The man put the fountain head on the bridge’s planks. Rummaging in his barrow, he pulled out a stick with a hook at one end. He shoved the hook into the hole from which the water wobbled, prodding about to dislodge any obstruction.

Pryn stepped nearer to see.

The man glanced at her. ‘Morning.’ He prodded and turned.

Pryn smiled. ‘If this Liberator is making your helpers leave,’ she commented, ‘it doesn’t seem to be stopping new helpers from applying for their jobs.’

The man grunted. ‘A different breed.’

‘You don’t think the new people will be as good as the ones who left?’

‘Better or worse, I can’t say.’ He pulled the stick free and examined the end. ‘Just different.’

There was nothing on the hook.

Nor was the water flow any stronger.

He thrust the stick back in the spigot and poked some more, both arms wet to hairy shoulders.

Pryn walked on over the bridge.

The path took her up – but on a rise different from the one she’d climbed that morning with Madame Keyne; She climbed by hanging banks of fuchsia and honeysuckle; the path moved away from the falls, then back, became a flight of red brick steps between wooden rails beside the splashing water, then became a path again.

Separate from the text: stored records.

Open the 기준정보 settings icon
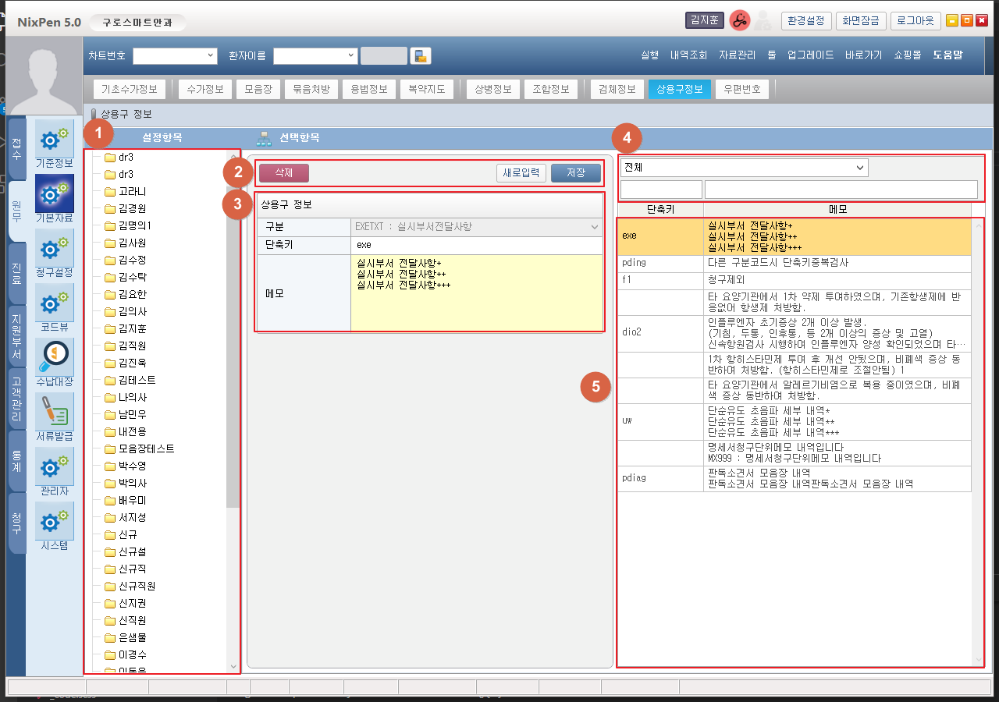[55, 140]
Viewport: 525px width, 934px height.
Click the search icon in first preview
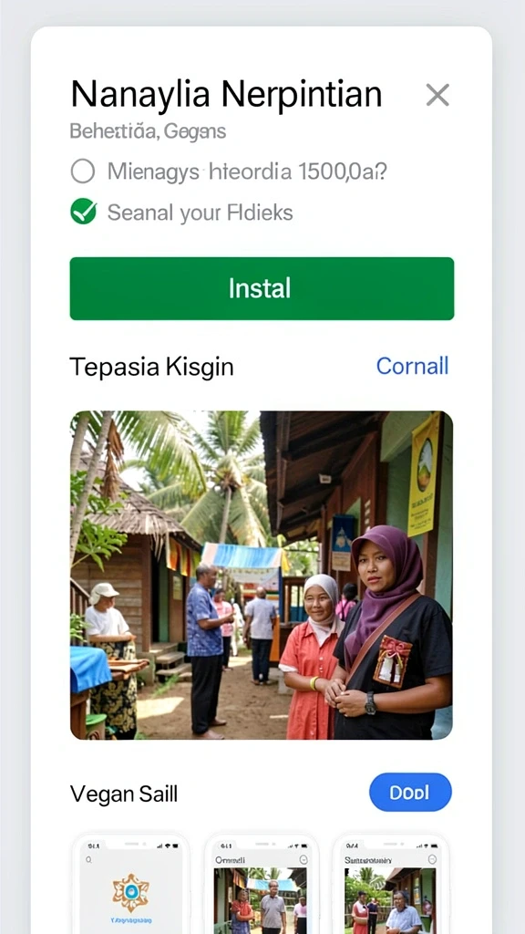point(88,859)
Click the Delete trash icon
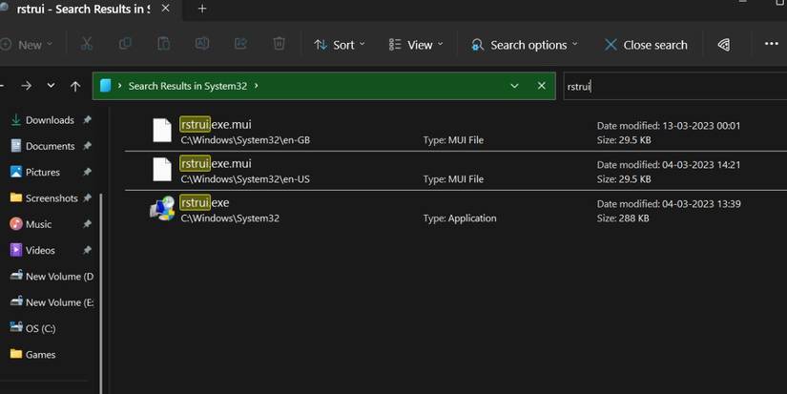The height and width of the screenshot is (394, 787). pyautogui.click(x=279, y=44)
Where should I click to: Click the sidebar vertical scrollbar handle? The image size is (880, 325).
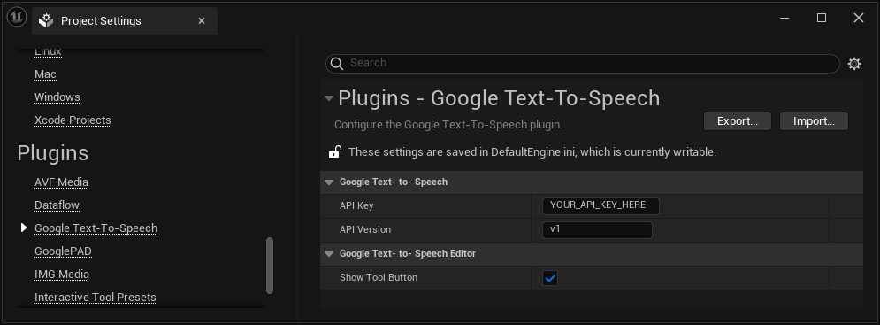[x=270, y=266]
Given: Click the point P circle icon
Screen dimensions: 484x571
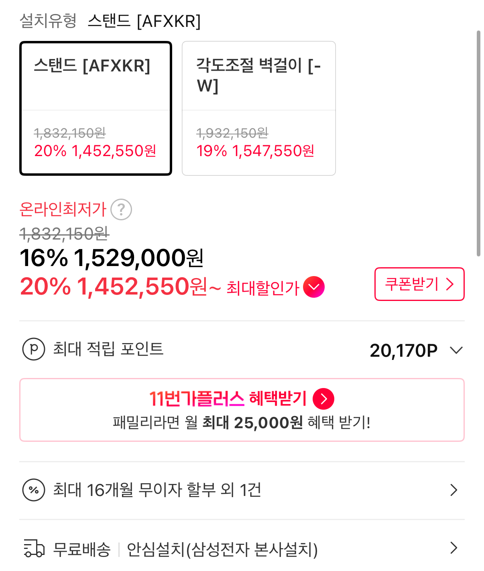Looking at the screenshot, I should (34, 349).

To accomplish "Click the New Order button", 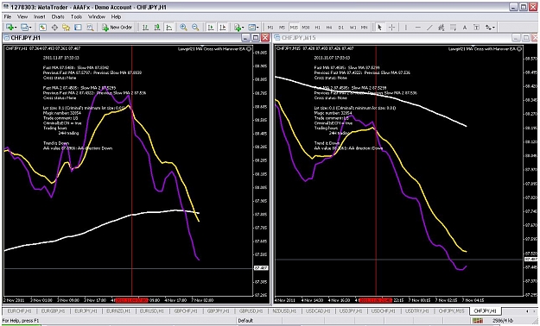I will click(118, 28).
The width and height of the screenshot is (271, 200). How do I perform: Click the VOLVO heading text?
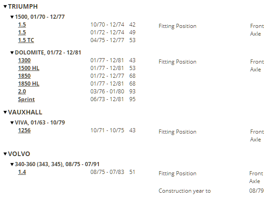19,154
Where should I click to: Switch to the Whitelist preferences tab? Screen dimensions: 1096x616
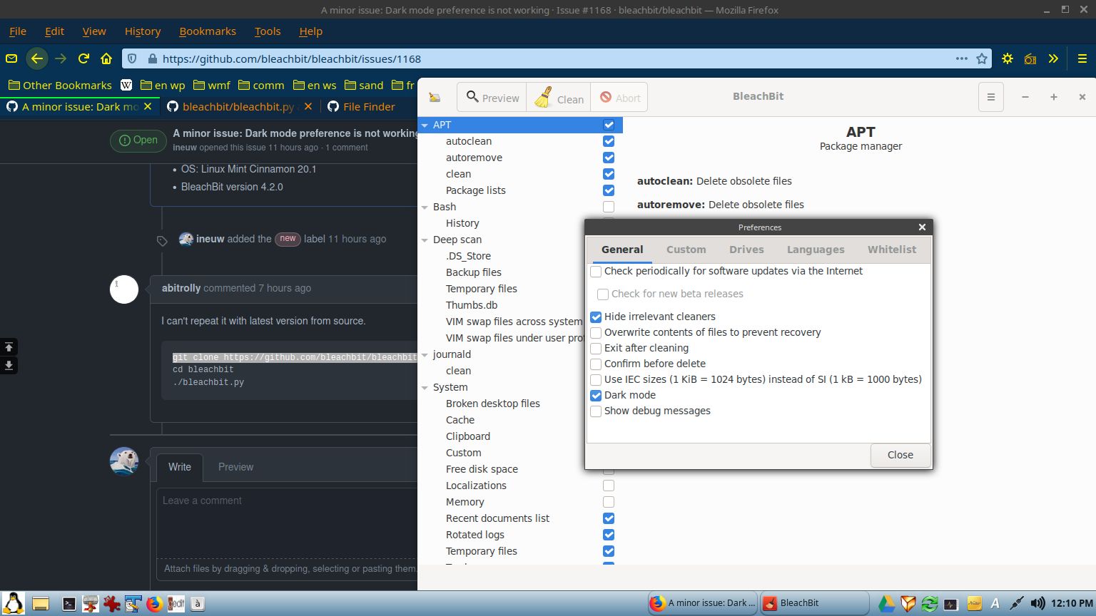click(891, 250)
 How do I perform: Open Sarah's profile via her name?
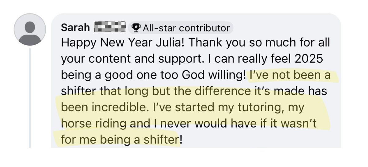pos(76,28)
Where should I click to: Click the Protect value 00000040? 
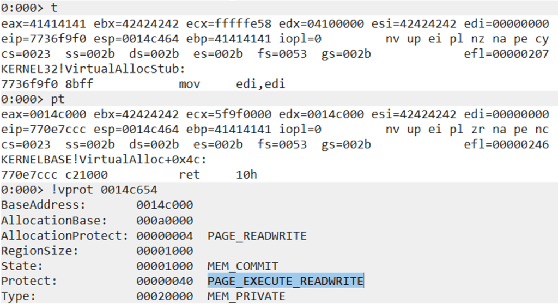165,281
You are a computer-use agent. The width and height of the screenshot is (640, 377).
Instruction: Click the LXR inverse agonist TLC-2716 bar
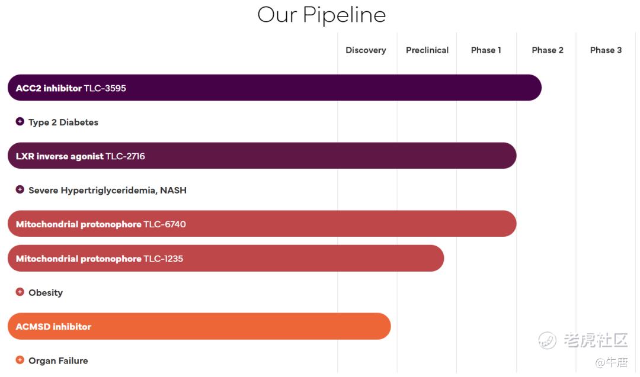[x=262, y=156]
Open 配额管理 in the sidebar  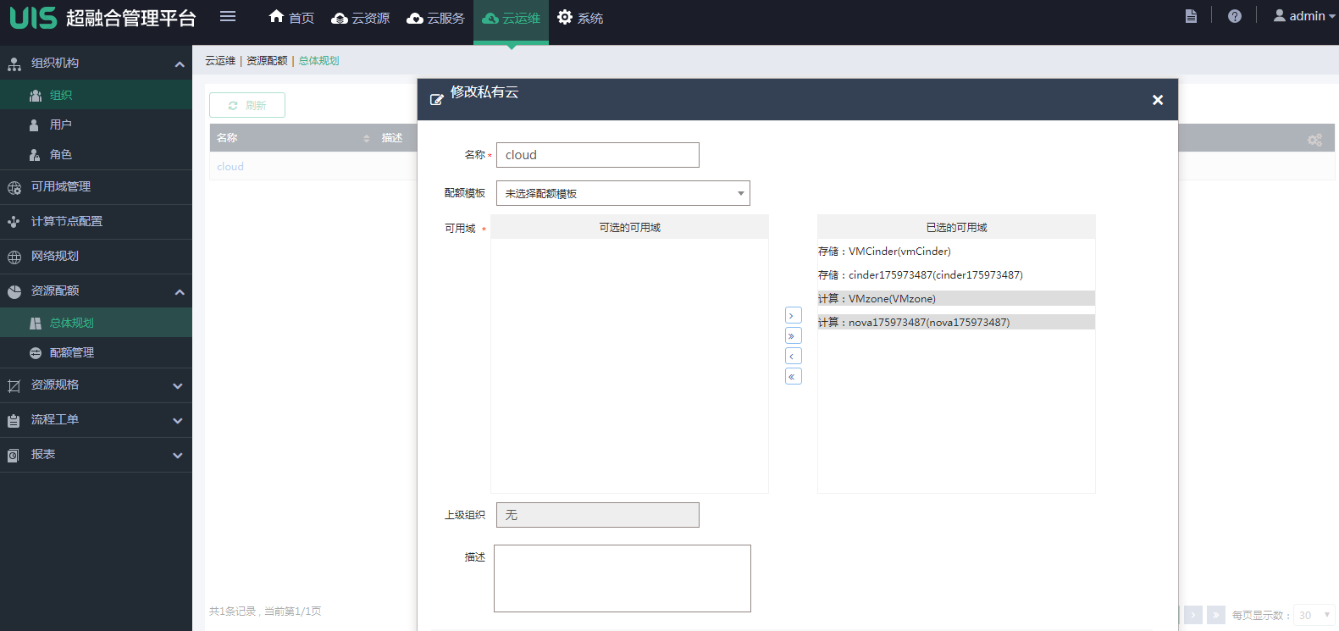coord(72,353)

At last Pryn came to a level stretch, to look across the fall’s rock-punctuated rim. The stream that fed it rushed beside the continuation of the brick. On the other side of the water were high, dank shrubs. Ahead, on her own side of the stream, Pryn saw four brick-edged tributaries leading away into four brick-ringed pools, each pool about five feet in diameter, one set just beyond the other.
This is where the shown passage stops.